Rybrevant is an antibody engineered to bind on to the EGFR and MET receptors, and has been shown to have superior efficacy, compared to many other EGFR inhibiting medications, against exon 20 insertion mutation type of non-small cell lung cancer. As this drug is engineered to bind specifically to EGFR and MET receptors, this results in higher specificity and less side effects for the patients.
5. If I am newly diagnosed with lung cancer, how do I find out if I have this rare mutation?
This rare mutation can be detected using modern genetic extraction and sequencing technology. This process of detection can be performed on the extracted cancers cells from a piece of biopsied cancer sample, from circulating tumour cells or even from circulating tumour DNA in the blood stream.

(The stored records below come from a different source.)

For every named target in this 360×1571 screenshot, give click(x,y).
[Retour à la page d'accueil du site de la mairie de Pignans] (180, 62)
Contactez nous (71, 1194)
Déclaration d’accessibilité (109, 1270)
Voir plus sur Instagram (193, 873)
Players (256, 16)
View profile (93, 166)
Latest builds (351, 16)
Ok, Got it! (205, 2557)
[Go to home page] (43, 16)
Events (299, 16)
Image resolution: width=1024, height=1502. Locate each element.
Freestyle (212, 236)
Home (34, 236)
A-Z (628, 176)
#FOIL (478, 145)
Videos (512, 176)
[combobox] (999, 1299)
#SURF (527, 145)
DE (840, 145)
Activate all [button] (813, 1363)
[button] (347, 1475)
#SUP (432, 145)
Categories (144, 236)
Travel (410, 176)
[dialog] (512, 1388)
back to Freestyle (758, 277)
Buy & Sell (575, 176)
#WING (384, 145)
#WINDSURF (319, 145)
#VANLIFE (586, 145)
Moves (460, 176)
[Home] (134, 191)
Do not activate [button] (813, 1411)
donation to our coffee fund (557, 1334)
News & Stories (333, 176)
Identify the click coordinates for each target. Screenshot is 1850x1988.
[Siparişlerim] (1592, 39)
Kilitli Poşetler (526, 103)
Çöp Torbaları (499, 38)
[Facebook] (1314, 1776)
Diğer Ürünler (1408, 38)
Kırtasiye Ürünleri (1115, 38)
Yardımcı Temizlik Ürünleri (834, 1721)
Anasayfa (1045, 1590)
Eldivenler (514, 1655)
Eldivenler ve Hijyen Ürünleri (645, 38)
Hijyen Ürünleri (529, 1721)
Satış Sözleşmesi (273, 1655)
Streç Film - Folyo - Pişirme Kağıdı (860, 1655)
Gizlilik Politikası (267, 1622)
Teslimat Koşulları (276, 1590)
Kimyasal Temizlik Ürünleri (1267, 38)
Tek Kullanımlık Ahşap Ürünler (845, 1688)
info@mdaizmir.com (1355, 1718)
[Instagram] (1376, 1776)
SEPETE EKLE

As with many cancers with known genetic mutation drivers, comprehensive molecular profiling that identifies EGFR mutations and other molecular drivers is recommended to optimally guide targeted treatment decisions from initial diagnosis.8 PCR-based tests, which are mutation-specific, have technical limitations and can detect only a limited number of exon 20 insertion mutations.7,9,10
Comprehensive genomic profiling indicates that the prevalence of EGFR exon 20 insertion mutations has been historically under-diagnosed due to technical limitations of currently available PCR-based assays, with PCR-based assays missing approximately 50 percent of mutations.7,9,11 Because of the limited use of NGS-based tests, these mutations often go undetected.7,11 The large number of exon 20 insertion variants identified suggests that NGS platforms, whether academic or commercially available, would improve the exon 20 insertion detection rate by capturing the full breadth of variants that have been identified.7,11 NGS-based tests of liquid biopsies can serve as a complement to tissue-based NGS testing to detect alterations in tumours that cannot be biopsied.11 [APBN]
This article was first published in the March 2023 print version of Asia-Pacific Biotech News.
About the Interviewee
Dr. Lim Hwee Yong is a specialist medical oncologist with Novena Cancer Centre. He was previously consultant medical oncologist with National Cancer Centre Singapore, visiting consultant medical oncologist to Changi General Hospital and President of Singapore Society of Oncology. Dr. Lim received his medical degree from University College Dublin, National University of Ireland, whereby he won the prestigious Ambrose Birmingham Medal in Anatomy and various university scholarship programmes. He did his postgraduate training in Internal Medicine at the University of Hawaii and Hematology and Medical Oncology training at Huntsman Cancer Institute, University of Utah. Dr. Lim holds the American Board Certification for Internal Medicine, Hematology and Medical Oncology.